If you have ever had to wait for someone in the salon or restaurant of a grand hotel, you will know what a great place it is for people watching. Now and again I have been lucky enough to stay in one of Paris’s top hotels, but most often I use them as the perfect venue to meet up with a friend or for a business appointment.
In Paris there are just a handful of hotels that are referred to as palaces. Names like the Plaza Athenée or the Meurice, conjure up images of luxurious décor and impeccable service.
This level of hospitality is an expensive business, both for the client and for the hotel . And at the moment there is a wave of major renovations taking place. The Plaza re-opened in August after a huge renewal, and currently the Crillon and the Ritz are both closed for business while they make themselves even more beautiful
These renovations are vital if they want to maintain their reputations, but they also run the risk of seeing their most faithful clientèle transfer their business permanently. Habits change and the other hotels are keen to snap up the displaced clientèle.
Besides being the watering hole for tourists and mere mortals like myself, the lobbies and restaurants of the Paris palaces often serve as meeting places for fashion designers, politicians, CEOs, foreign dignitaries, and even spies. This tradition dates back centuries – the Franco-American treaty of alliance was after all signed at the Crillon in 1778!
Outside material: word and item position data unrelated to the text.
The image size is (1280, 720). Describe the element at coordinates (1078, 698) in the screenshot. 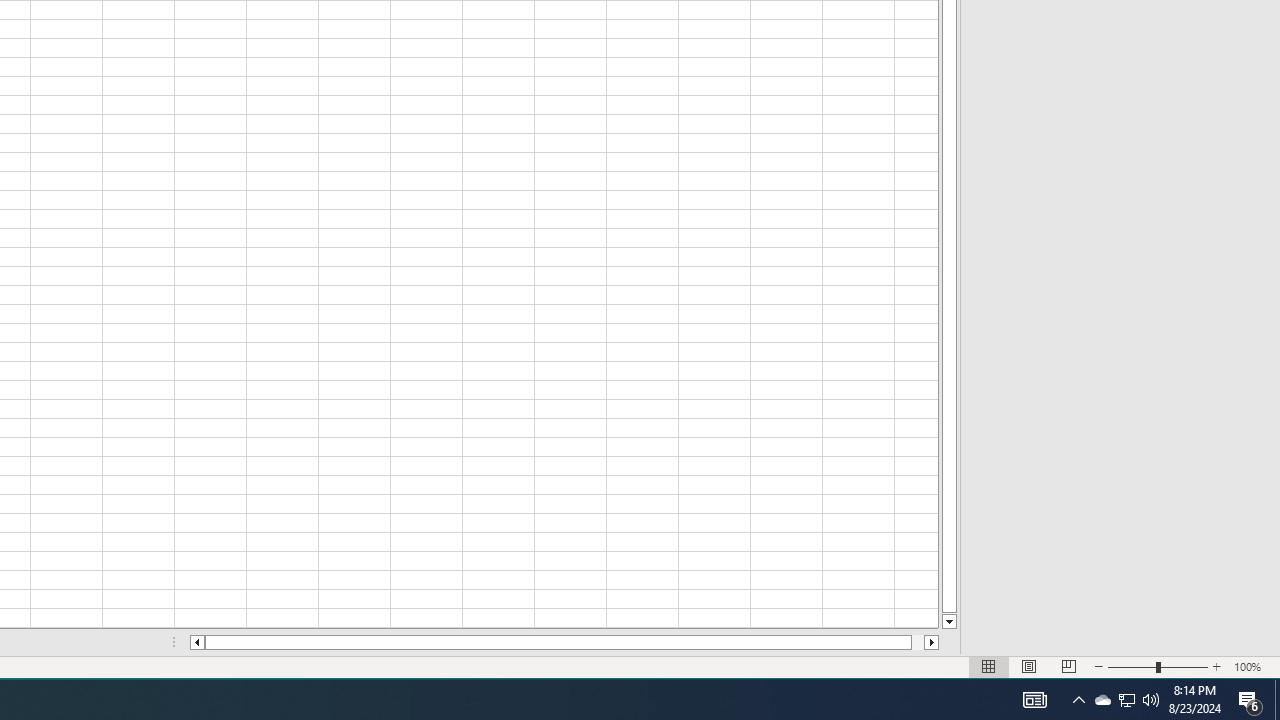

I see `'Notification Chevron'` at that location.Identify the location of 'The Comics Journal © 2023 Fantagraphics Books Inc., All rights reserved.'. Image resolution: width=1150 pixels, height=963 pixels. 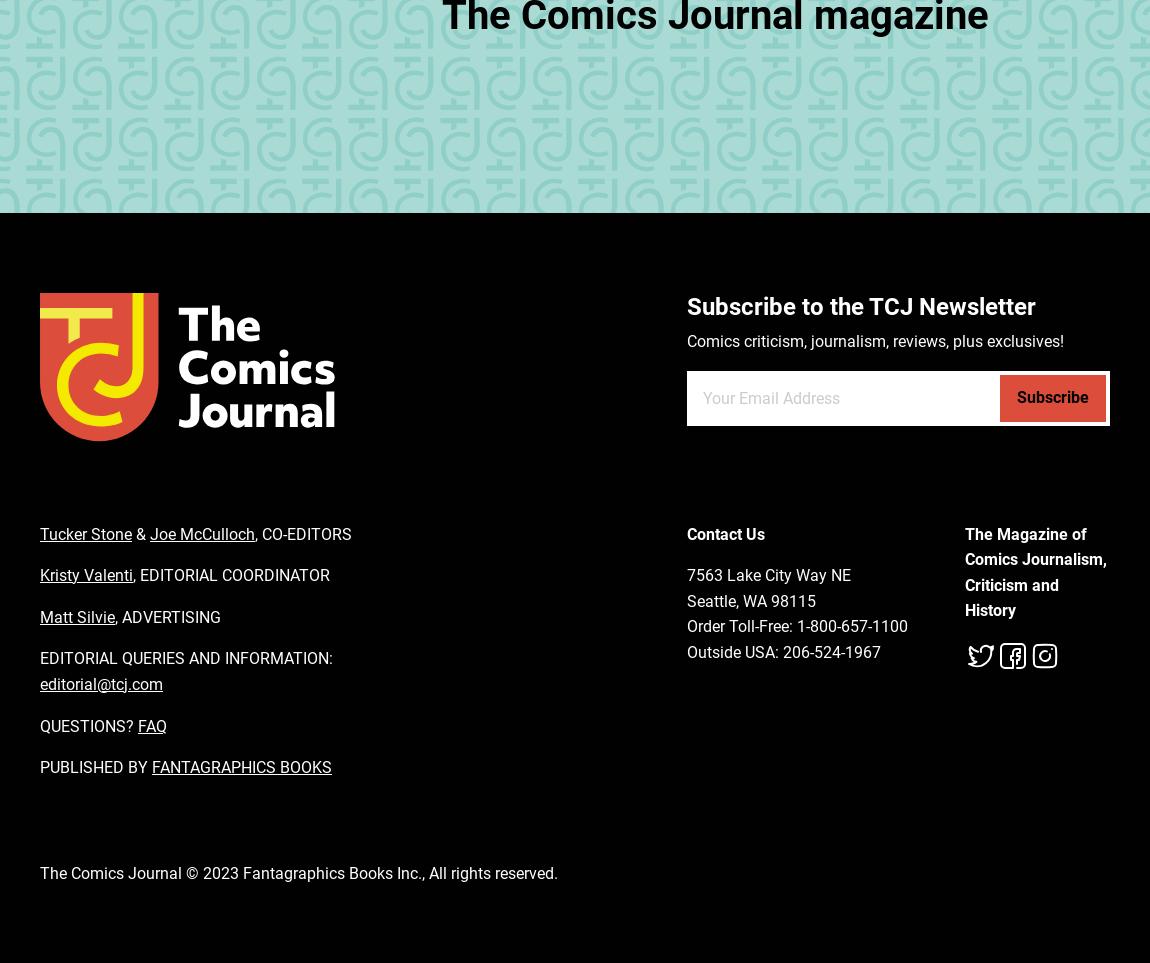
(39, 872).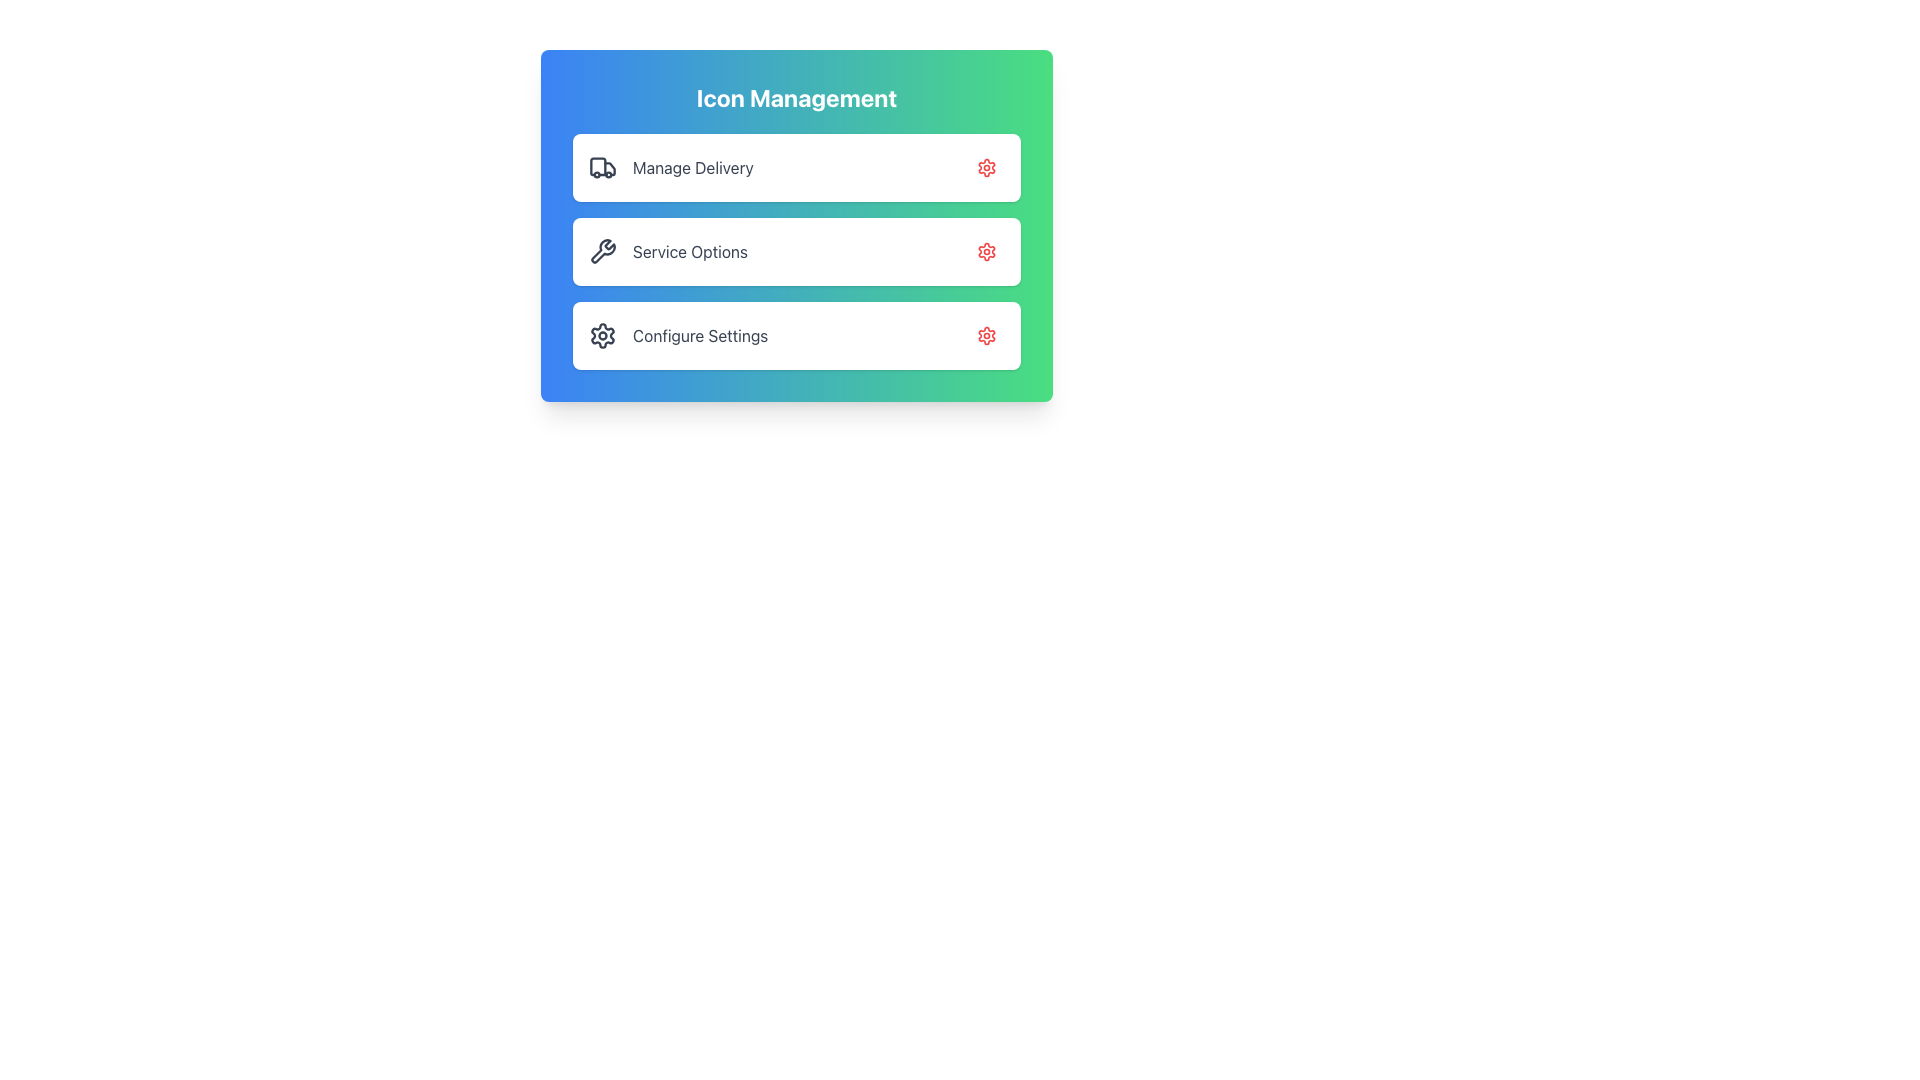  What do you see at coordinates (987, 250) in the screenshot?
I see `the settings icon located` at bounding box center [987, 250].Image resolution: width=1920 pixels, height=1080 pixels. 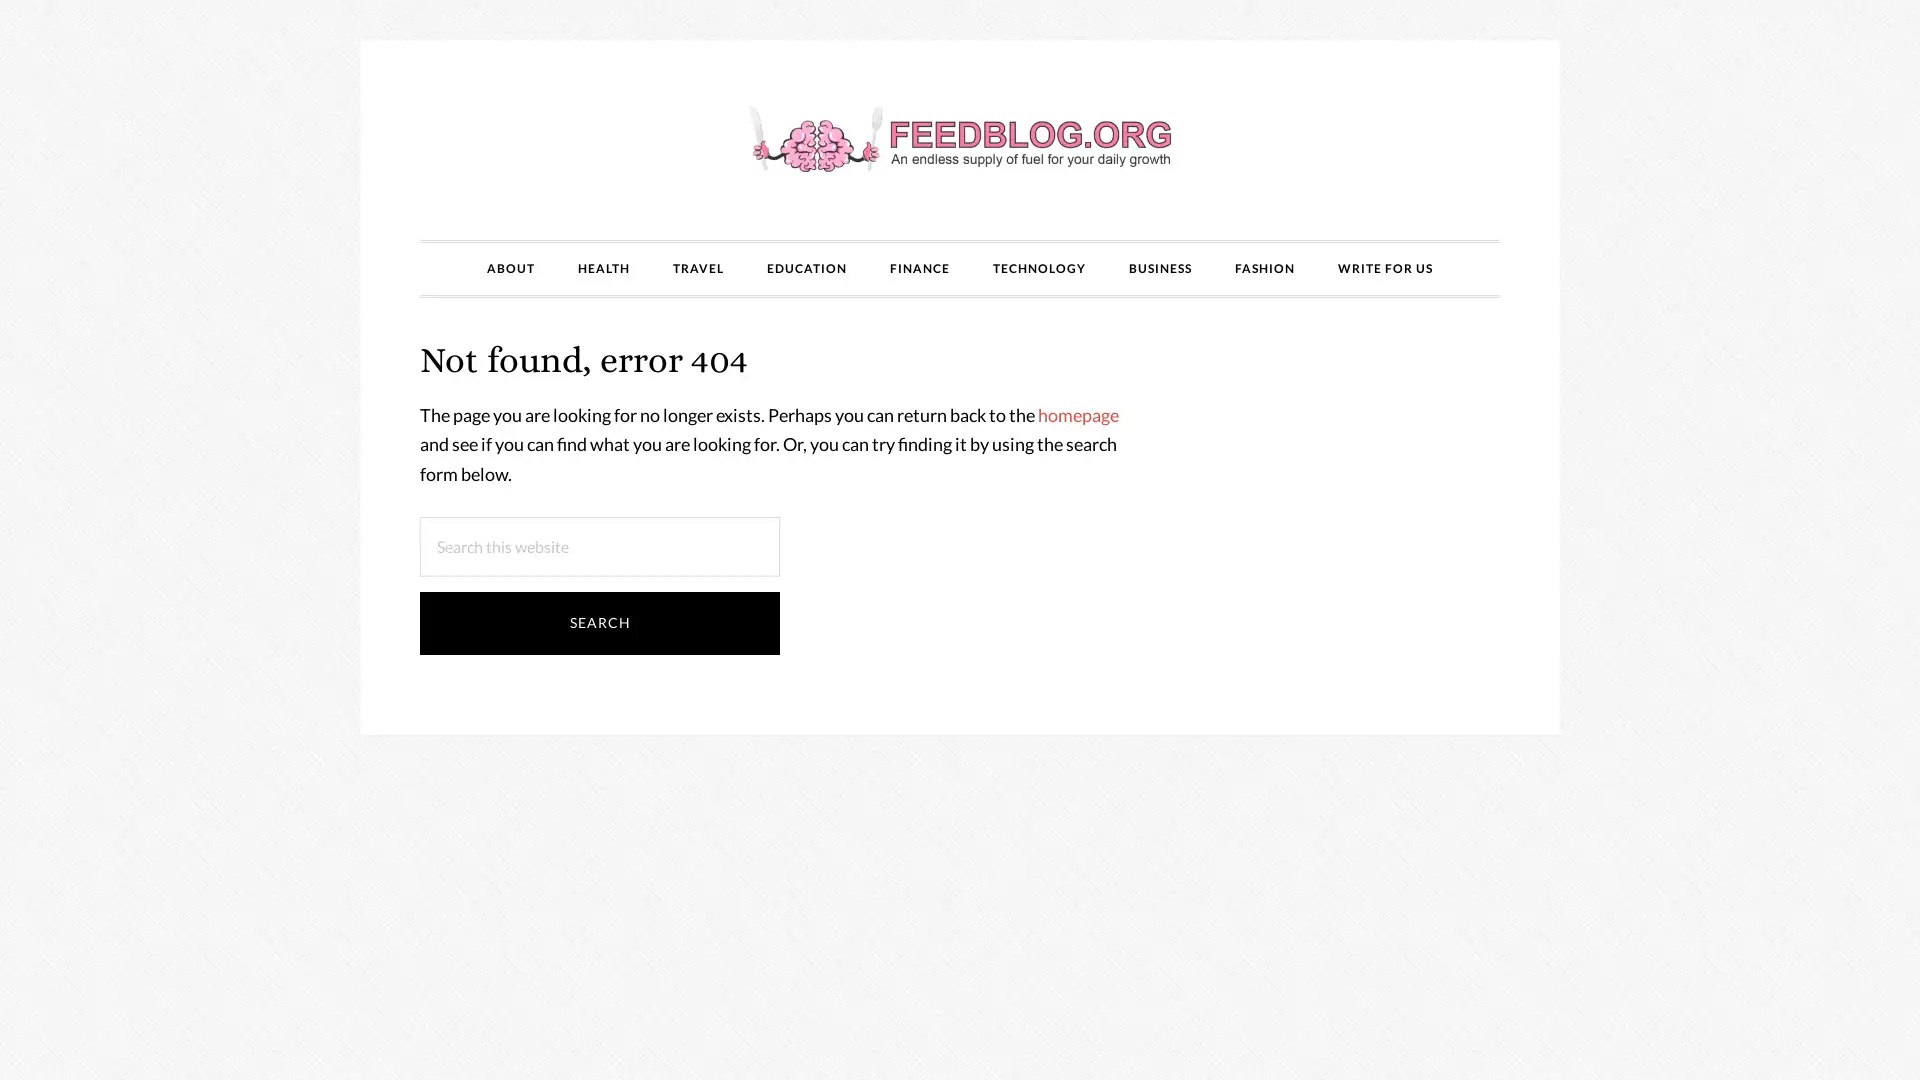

Certain names famously prefer certain establishments – former president Nicolas Sarkozy, for example, often dined at the Bristol, the fashion industry loves the Meurice although Coco Chanel famously lived at the Ritz for over 30 years.
In the midst of the perfectly oiled cogs of a daily palace routine, the maitre d’ has to be continually aware of who his guests are, and what – if any – role they play outside of the hotel. Certain businessmen must never be seated together, celebrities have to be protected and politicians must not even be within sight of one another. It is a highly skilled game that demands years of experience to master.
So next time you are sipping a glass of Ruinart, enjoying the perfect macaron with your Lapsang, or politely pecking at a gourmet dish, take the time to observe the behaviour patterns of the rooms around you – I promise you some fun!